Member of the Washington House of Representatives from the 40th district
- In office January 11, 1993 – January 10, 2011
- Preceded by: Harriet Spanel
- Succeeded by: Kristine Lytton

Personal details
- Born: David Spencer Quall January 26, 1936 Bellingham, Washington, U.S.
- Died: November 12, 2020 (aged 84) Mount Vernon, Washington, U.S.
- Party: Democratic
- Education: Seattle Pacific University (MEd)

= Dave Quall =

American politician (1936–2020)

David Spencer Quall (January 26, 1936 – November 12, 2020) was an American educator and politician who served as a Democratic member of the Washington House of Representatives from the 40th district from 1993 to 2011.

==Biography==
Quall attended Seattle Pacific University and earned a master's degree in Education Guidance and Counseling in 1974. He worked for thirty-eight years in education.
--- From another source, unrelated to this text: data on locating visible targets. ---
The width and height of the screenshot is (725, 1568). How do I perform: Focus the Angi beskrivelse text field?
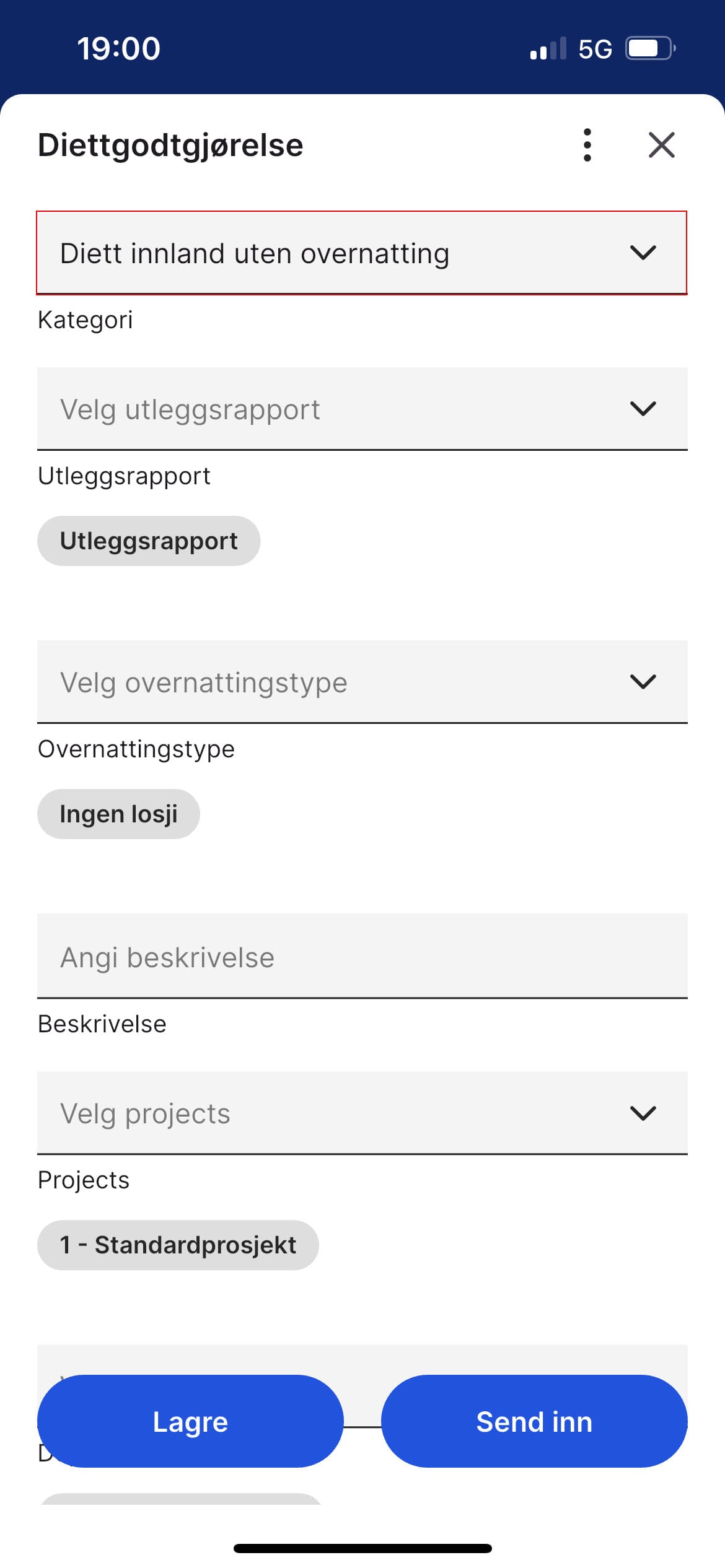362,957
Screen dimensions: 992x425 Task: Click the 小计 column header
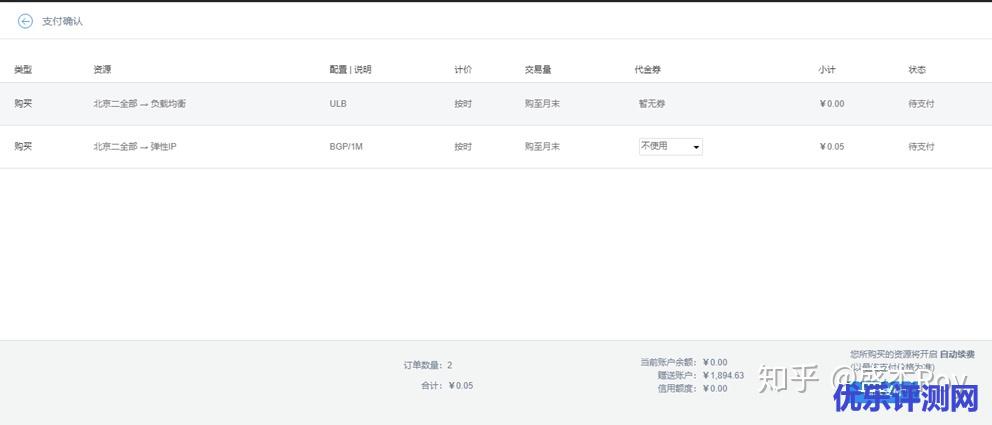tap(827, 70)
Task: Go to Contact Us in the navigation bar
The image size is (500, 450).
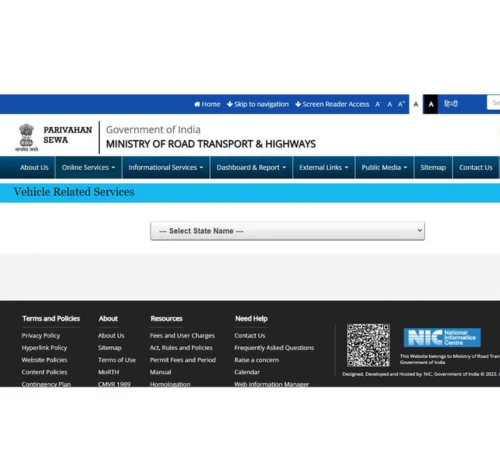Action: [476, 167]
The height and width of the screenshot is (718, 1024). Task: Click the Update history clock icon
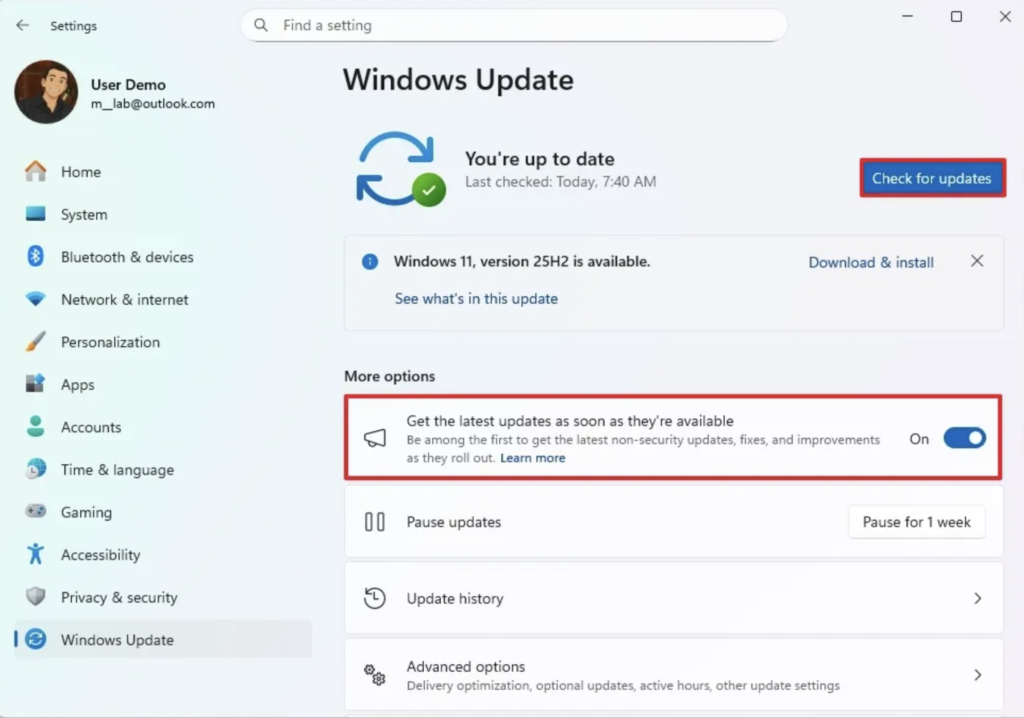click(x=375, y=598)
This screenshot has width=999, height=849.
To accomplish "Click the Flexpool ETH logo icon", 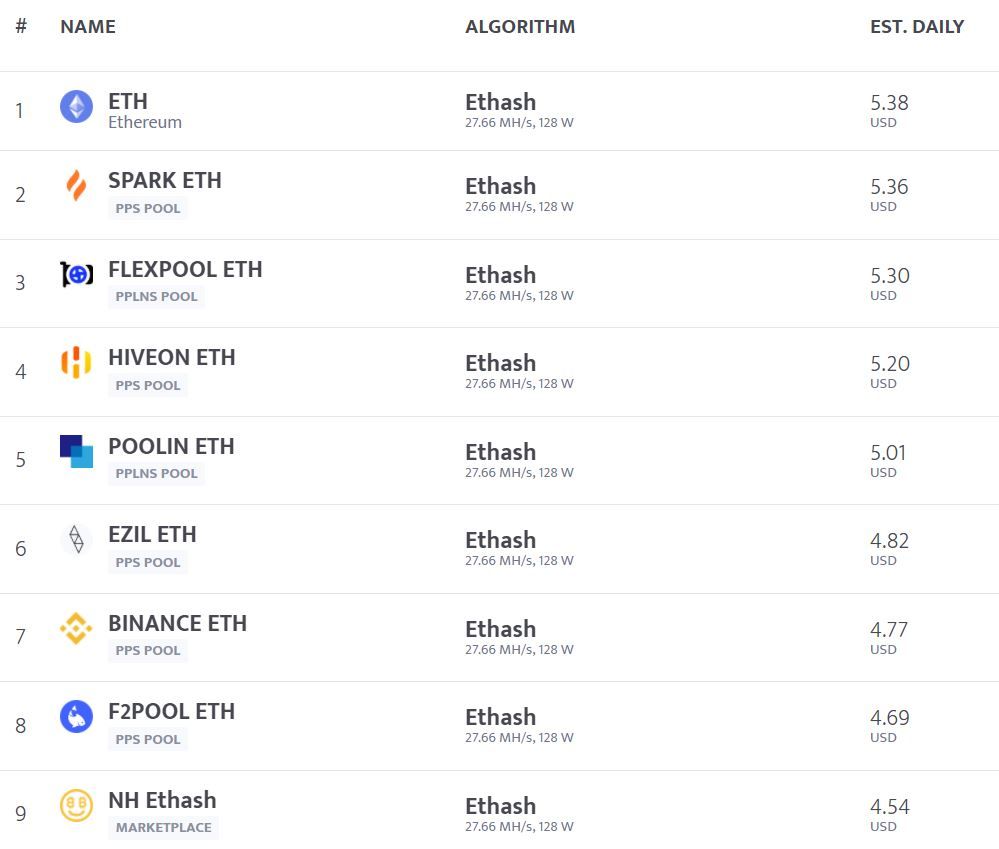I will 76,275.
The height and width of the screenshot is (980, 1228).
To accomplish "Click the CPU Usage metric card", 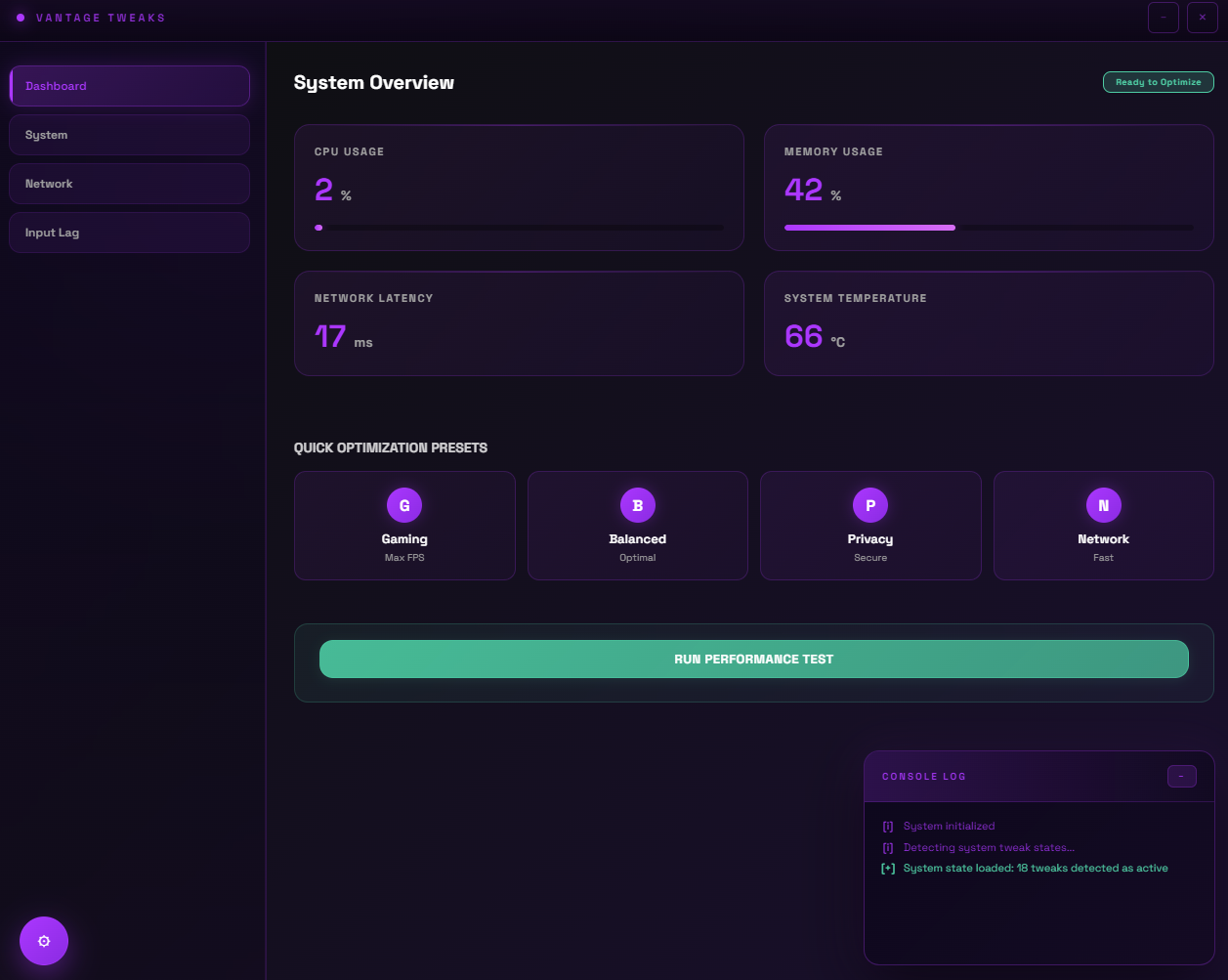I will tap(519, 187).
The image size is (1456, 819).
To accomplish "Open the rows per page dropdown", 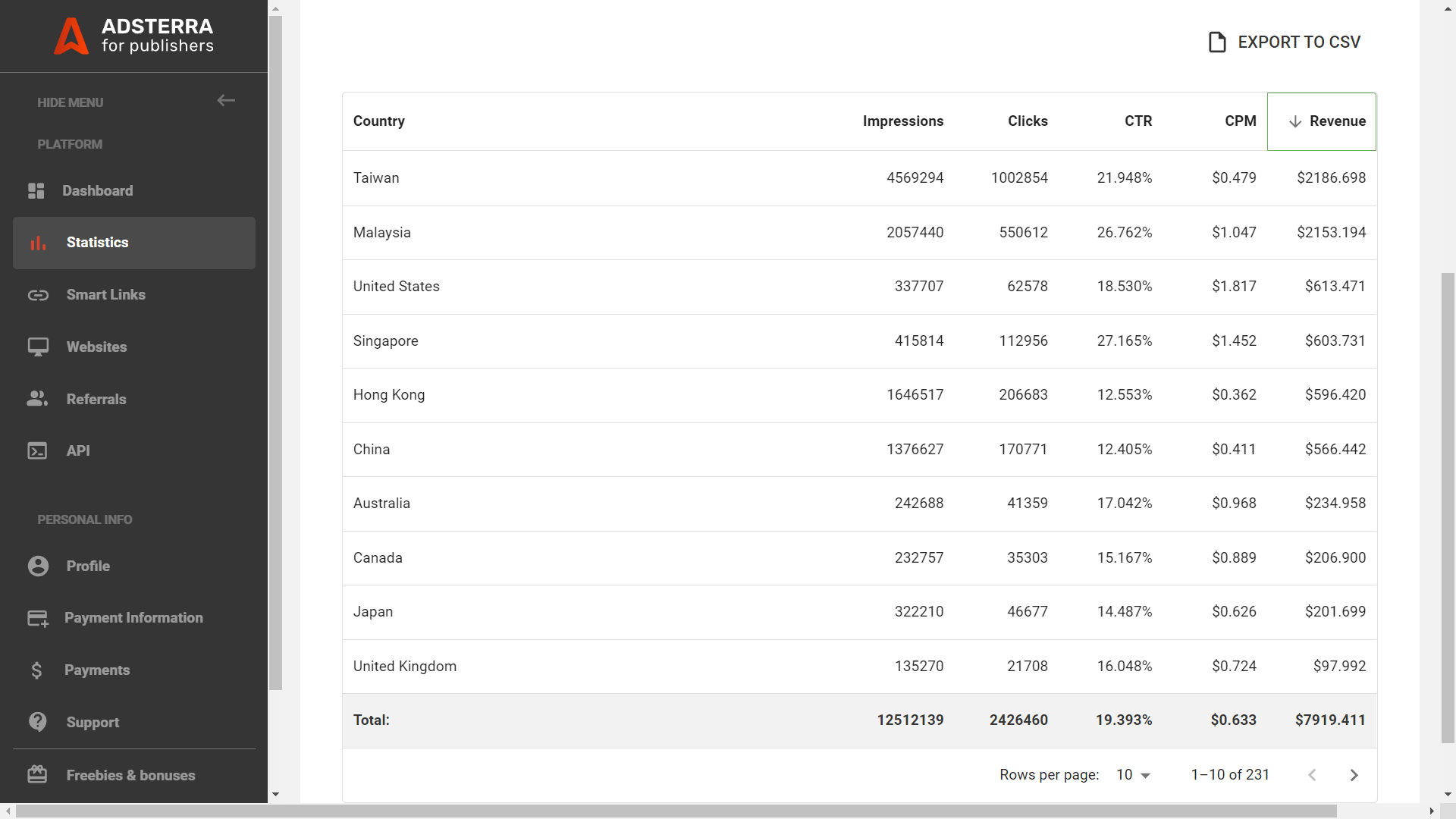I will pyautogui.click(x=1133, y=775).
As a representative, he served as Chair of the Education Committee, and he has been a member of the Economic Development, Agriculture and Trade Committee.

His legislative priorities were to "help public schools meet the new high standards of Education Reform," "Increasing family-wage jobs and a healthy economic climate," and to make "home-ownership affordable for young families starting out".

In 2006 he faced Republican challenger Yoshe Revelle for Representative District No. 40, Position No. 1 and easily defeated him with the help of campaign manager Miriam Witt.

He died on November 12, 2020, at age 84.